Tuesday, August 7, 2012

'Delroy in the Marog Kingdom' at the Granville Reading Program

This is a follow-up to the guest blog with Natalie Bennett on the Summer Reading and Arts Program. On July 23, I went with  friends and family to the Granville Community Centre, where we were warmly greeted by Jakki Strong-Rhoden, the co-ordinator of the program. She suggested that we start by gathering a group of children around each of us at different tables and  read age-appropriate material to them.  We observed some of the problems Natalie mentioned, especially the inattention and tendency for the children to get confrontational with each other.
   After about half an hour, most of the children enrolled in the program had arrived, so it was time for me to read from Delroy and the Marog Kingdom. This story is actually intended for 9-13 year-olds, so I was not expecting the younger ones to concentrate for long. However, as I began by introducing them to the frog who says "Ribbit, ribbit" and asking if frogs could talk, in order to explain that this story is not only fiction, but is also fantasy, their attention was engaged. Then an 11-year-old boy, acting as Delroy, put the frog in the pot and another boy, acting as Mario, clamped on the lid. Acting as Delroy's mama, I screamed when I opened the pot and saw the frog. I also read from the chapter 'River Mumma' and of Delroy's conversion into a marog (a type of frog). I hope that the parts of the story I read were enough to motivate the older children to read the whole story for themselves.
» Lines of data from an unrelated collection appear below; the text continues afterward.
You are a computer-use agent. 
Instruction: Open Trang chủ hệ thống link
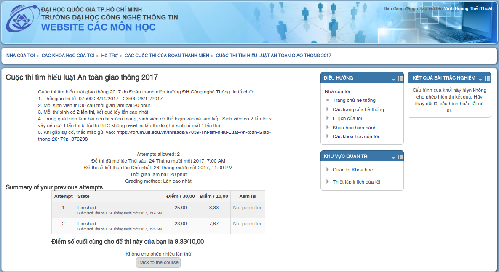[x=354, y=100]
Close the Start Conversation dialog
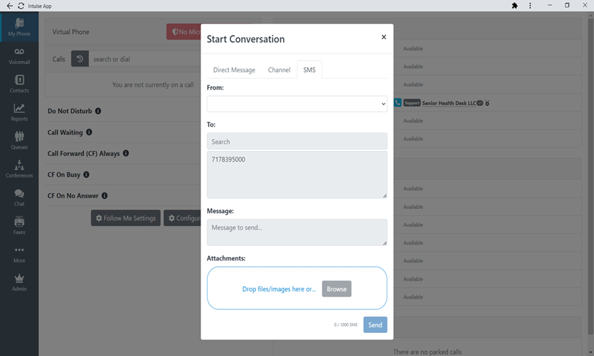594x356 pixels. point(383,38)
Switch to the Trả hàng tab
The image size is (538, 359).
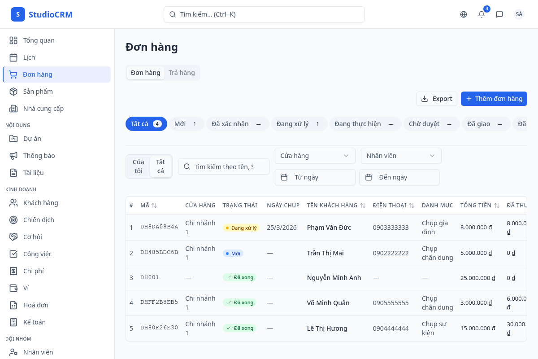pyautogui.click(x=182, y=72)
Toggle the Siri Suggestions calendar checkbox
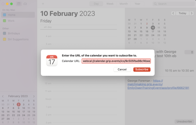The width and height of the screenshot is (196, 125). click(x=5, y=39)
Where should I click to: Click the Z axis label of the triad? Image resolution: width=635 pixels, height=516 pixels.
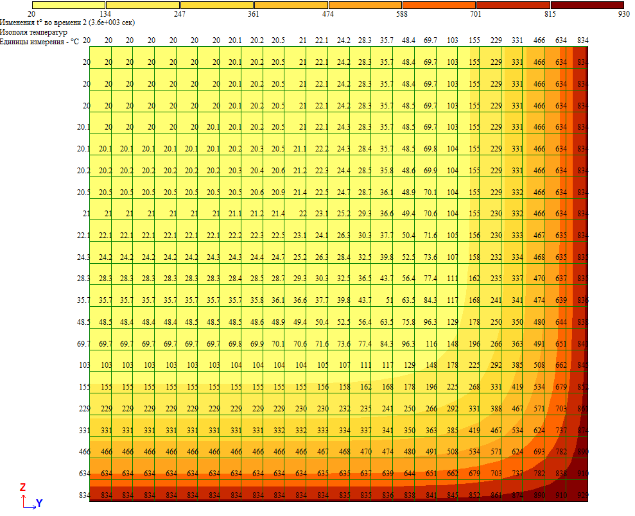(22, 488)
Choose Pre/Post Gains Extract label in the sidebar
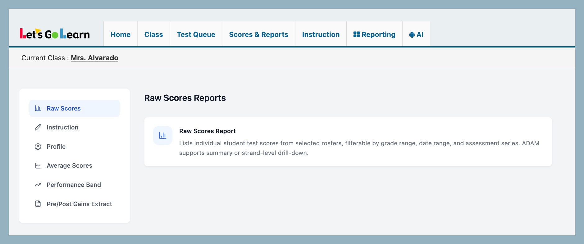Screen dimensions: 584x244 pyautogui.click(x=79, y=204)
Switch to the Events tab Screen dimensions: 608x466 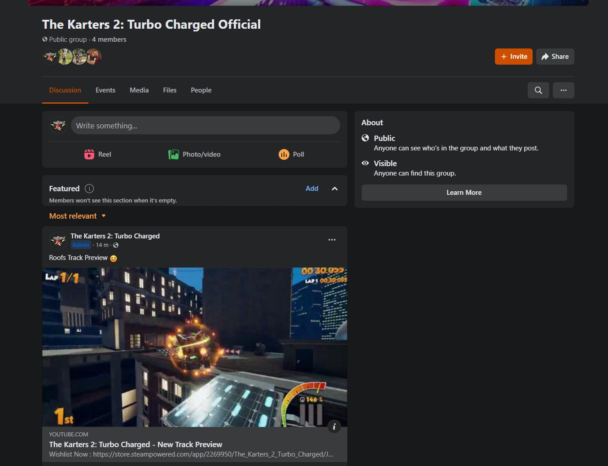point(105,90)
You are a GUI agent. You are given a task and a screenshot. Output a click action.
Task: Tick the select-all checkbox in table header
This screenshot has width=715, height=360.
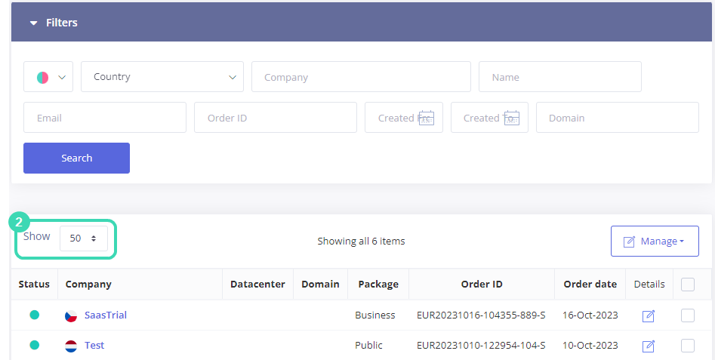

Presenting a copy of my book to Jakki

Thanks to Dr. Doris Channer-Watson, who, in addition to buying a copy of Delroy in the Marog Kingdom, paid for a copy to be given to a worthy recipient, I was able to donate it to the Granville Summer Programme. People have suggested to me that I should donate copies of my book to schools. I would love to be able to do this, but I cannot afford to, as I myself have to purchase them. I do not have a stack of free books to give away! When you buy a book, the author receives only a small percentage. The rest goes to the publisher, who has paid for the cover design, editing, typesetting, printing, shipping and warehousing; and to the bookshops who have all their overheads to cover. Neither the publisher, nor author nor bookshop can afford to give away books, unless it is for promotional purposes, from which they expect to get some returns.  However, if anyone reading this post would like to purchase a copy of my book to be given to a school, I would be happy to read to the children from my book at the same time as it is presented to the school.